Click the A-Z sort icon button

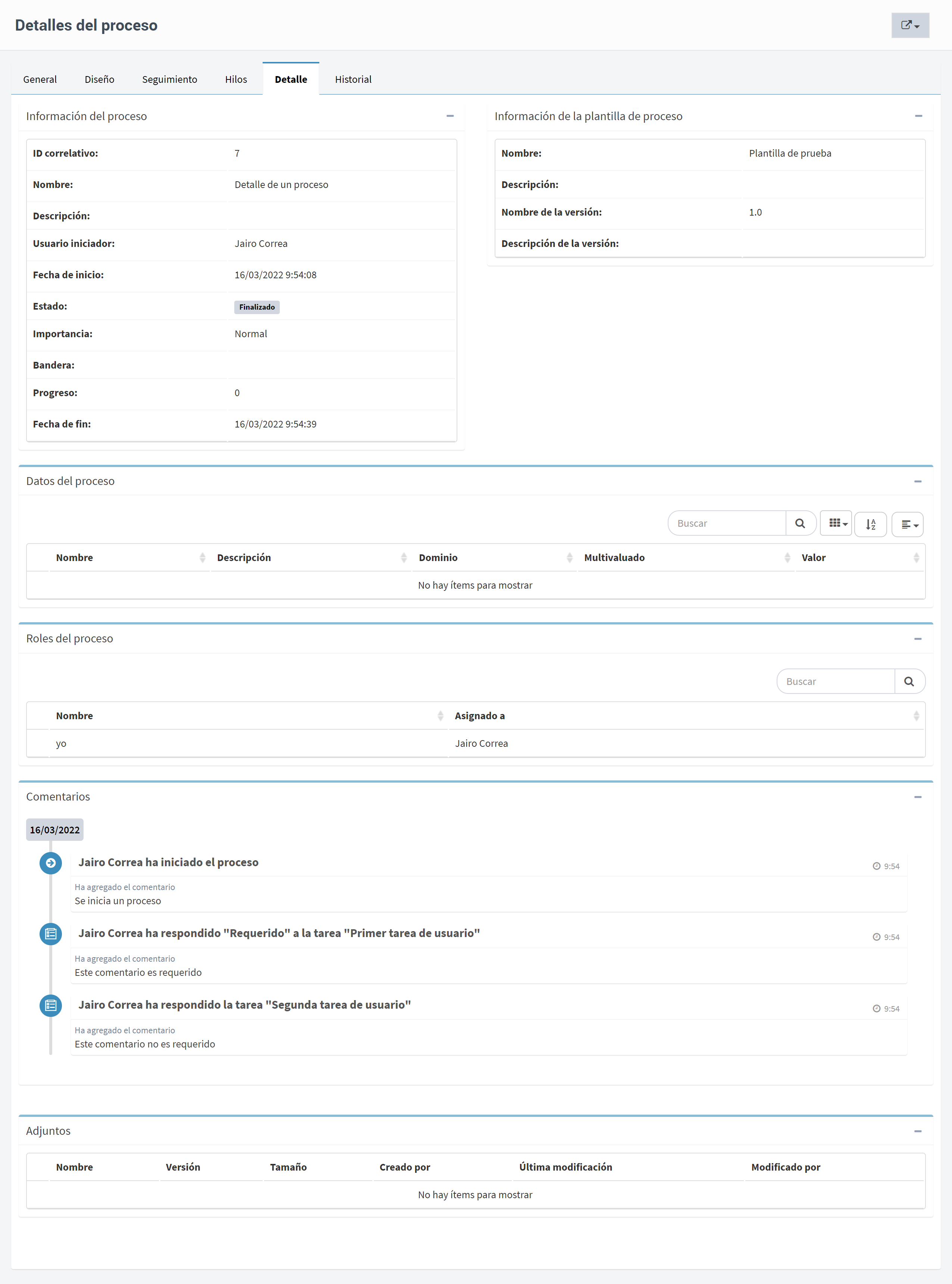[x=870, y=524]
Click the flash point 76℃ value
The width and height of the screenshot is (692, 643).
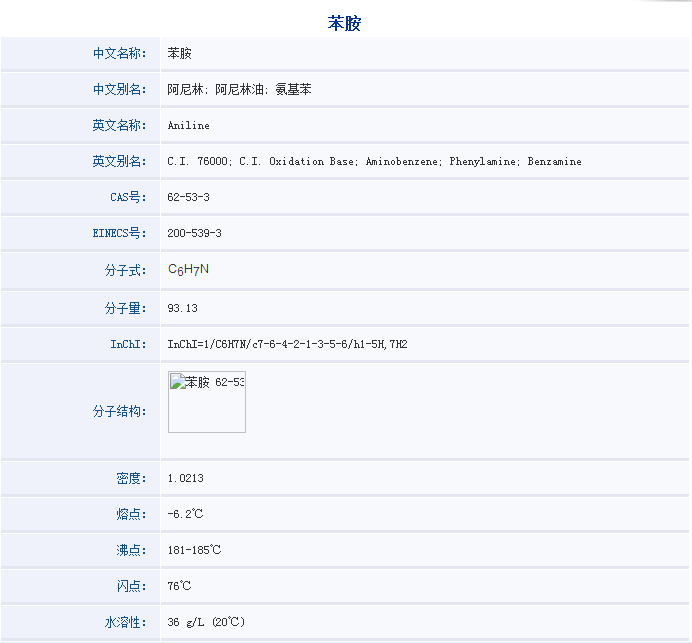coord(179,586)
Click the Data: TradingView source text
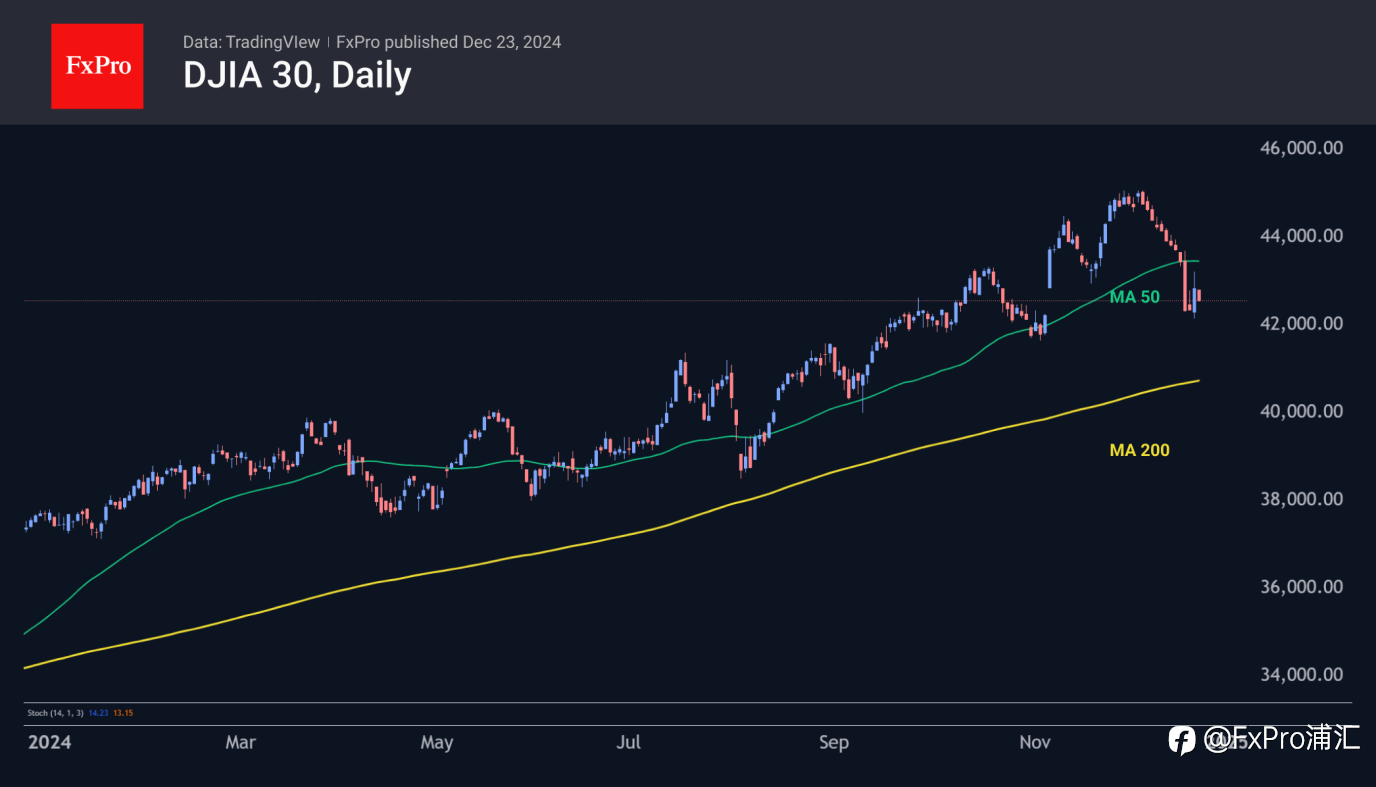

Brief: Could you return the whole listing exactly, with every picture removed?

Exercise output:
Click the A-Z sort icon button

[x=870, y=524]
Click the flash point 76℃ value
The width and height of the screenshot is (692, 643).
coord(179,586)
Click the Data: TradingView source text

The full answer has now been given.